--- Document passage ---
-- Begin --

Harald Freudenberger (1):
  s390/zcrypt: Notify driver on config changed and scan complete
    callbacks

Tony Krowiak (14):
  s390/vfio-ap: store queue struct in hash table for quick access
  s390/vfio-ap: manage link between queue struct and matrix mdev
  s390/zcrypt: driver callback to indicate resource in use
  s390/vfio-ap: implement in-use callback for vfio_ap driver
  s390/vfio-ap: introduce shadow CRYCB
  s390/vfio-ap: sysfs attribute to display the guest CRYCB
  s390/vfio-ap: filter CRYCB bits for unavailable queue devices
  s390/vfio_ap: add qlink from ap_matrix_mdev struct to vfio_ap_queue
    struct
  s390/vfio-ap: allow assignment of unavailable AP queues to mdev device
  s390/vfio-ap: allow configuration of matrix mdev in use by a KVM guest
  s390/vfio-ap: allow hot plug/unplug of AP resources using mdev device
  s390/vfio-ap: handle host AP config change notification
  s390/vfio-ap: handle AP bus scan completed notification
  s390/vfio-ap: handle probe/remove not due to host AP config changes

 drivers/s390/crypto/ap_bus.c          |  301 ++++++-
 drivers/s390/crypto/ap_bus.h          |   17 +
 drivers/s390/crypto/vfio_ap_drv.c     |   35 +-
 drivers/s390/crypto/vfio_ap_ops.c     | 1103 +++++++++++++++++++------
 drivers/s390/crypto/vfio_ap_private.h |   24 +-
 5 files changed, 1167 insertions(+), 313 deletions(-)

Comments

Tony Krowiak May 7, 2020, 3:03 p.m. UTC | #1
The review of this series seems to have come to a standstill, so I'm
pinging the list to see if we can't get things going again.

On 4/14/20 8:08 AM, Cornelia Huck wrote:
> The current design for AP pass-through does not support making dynamic
> changes to the AP matrix of a running guest resulting in a few
> deficiencies this patch series is intended to mitigate:
>
> 1. Adapters, domains and control domains can not be added to or removed
>     from a running guest. In order to modify a guest's AP configuration,
>     the guest must be terminated; only then can AP resources be assigned
>     to or unassigned from the guest's matrix mdev. The new AP
>     configuration becomes available to the guest when it is subsequently
>     restarted.
>
> 2. The AP bus's /sys/bus/ap/apmask and /sys/bus/ap/aqmask interfaces can
>     be modified by a root user without any restrictions. A change to
>     either mask can result in AP queue devices being unbound from the
>     vfio_ap device driver and bound to a zcrypt device driver even if a
>     guest is using the queues, thus giving the host access to the guest's
>     private crypto data and vice versa.

-- End --

--- Entries ---
-- Begin --

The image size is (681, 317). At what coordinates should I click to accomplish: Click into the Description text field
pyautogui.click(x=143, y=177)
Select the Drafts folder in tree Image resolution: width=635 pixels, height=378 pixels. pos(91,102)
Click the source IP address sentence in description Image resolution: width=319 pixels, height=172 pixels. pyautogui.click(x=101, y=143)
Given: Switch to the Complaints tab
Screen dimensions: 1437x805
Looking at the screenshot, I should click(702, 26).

-- End --
-- Begin --

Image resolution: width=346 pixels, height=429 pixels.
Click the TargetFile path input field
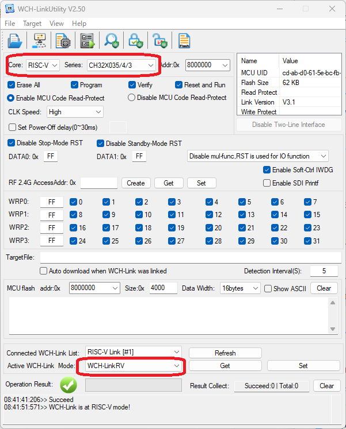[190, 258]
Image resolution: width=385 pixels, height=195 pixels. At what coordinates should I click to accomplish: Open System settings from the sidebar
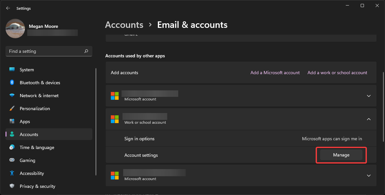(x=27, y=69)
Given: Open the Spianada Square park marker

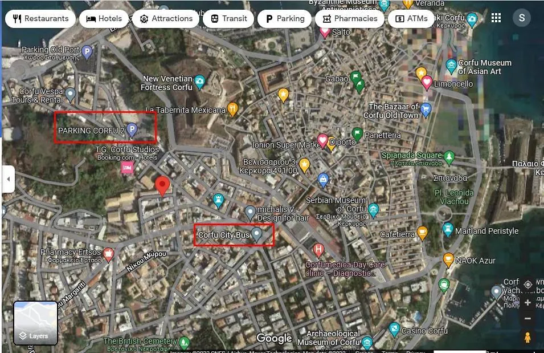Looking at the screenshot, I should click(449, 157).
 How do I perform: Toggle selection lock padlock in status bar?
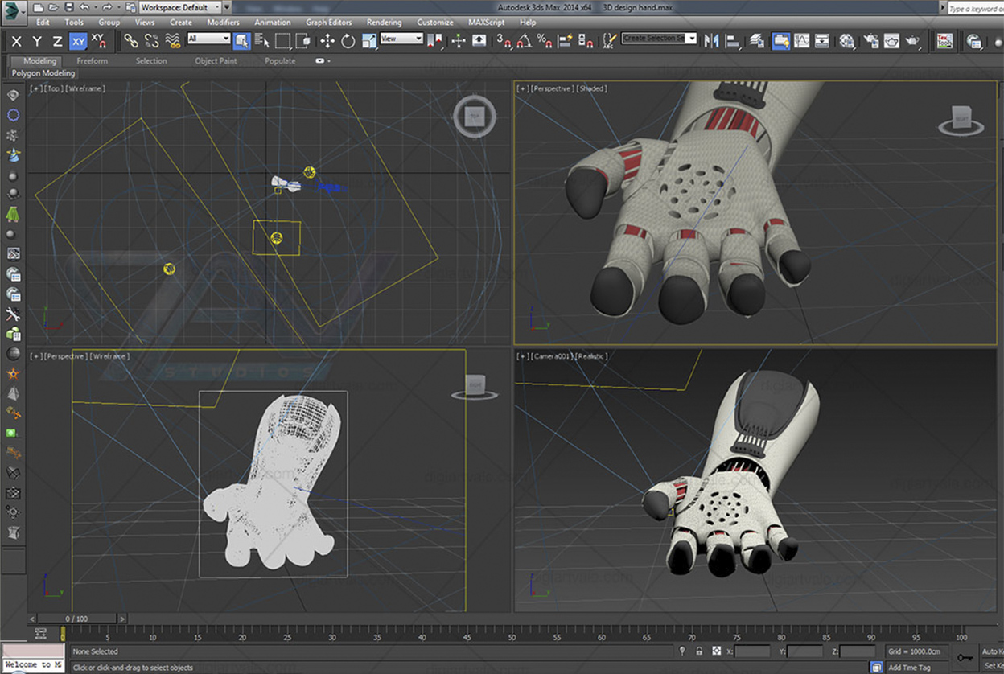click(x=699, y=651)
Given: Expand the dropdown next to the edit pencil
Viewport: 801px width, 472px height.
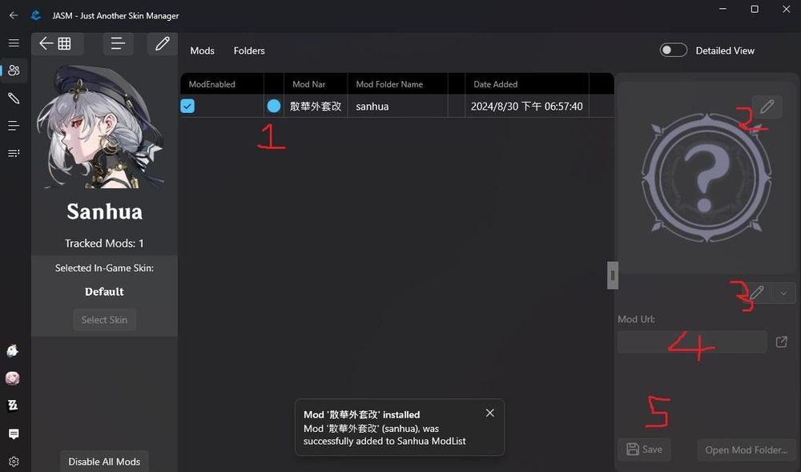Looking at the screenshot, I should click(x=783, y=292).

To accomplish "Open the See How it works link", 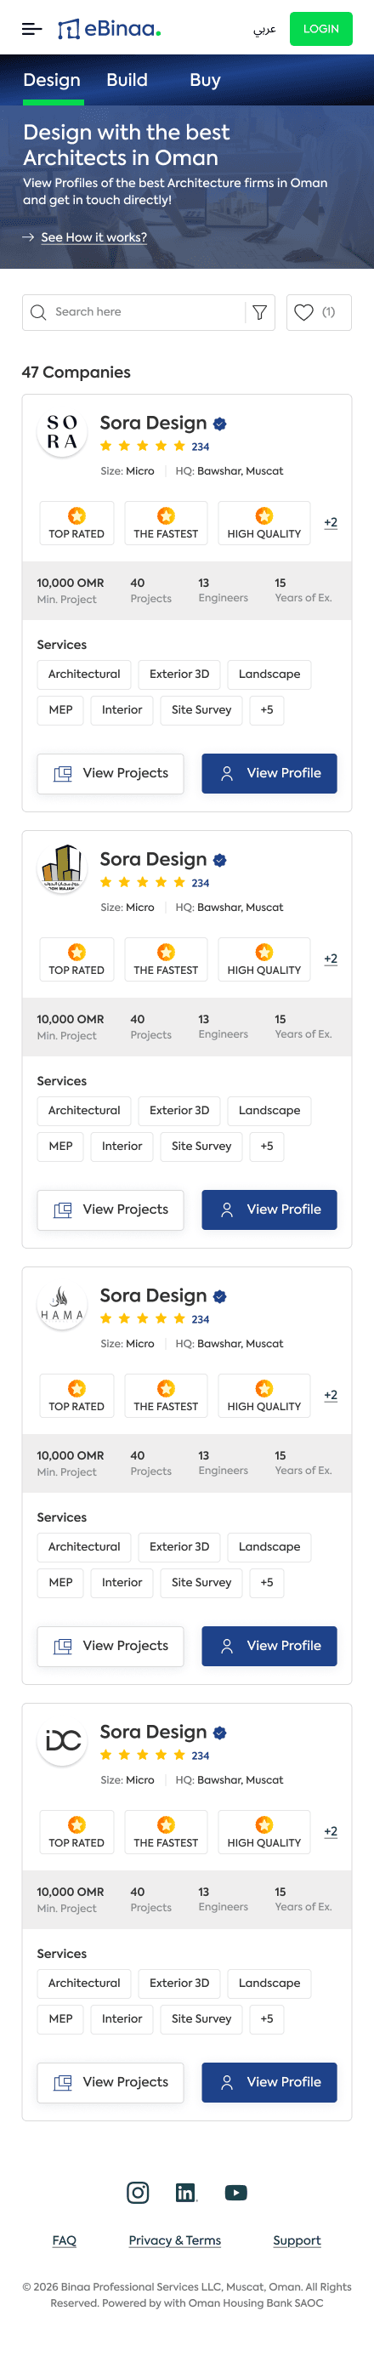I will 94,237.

-- End --

--- Task instructions ---
In the patch series passage, what must happen to a guest under the current design before AP resources can be assigned to or unassigned from its matrix mdev?

--- Result of this exercise ---
The guest must be terminated.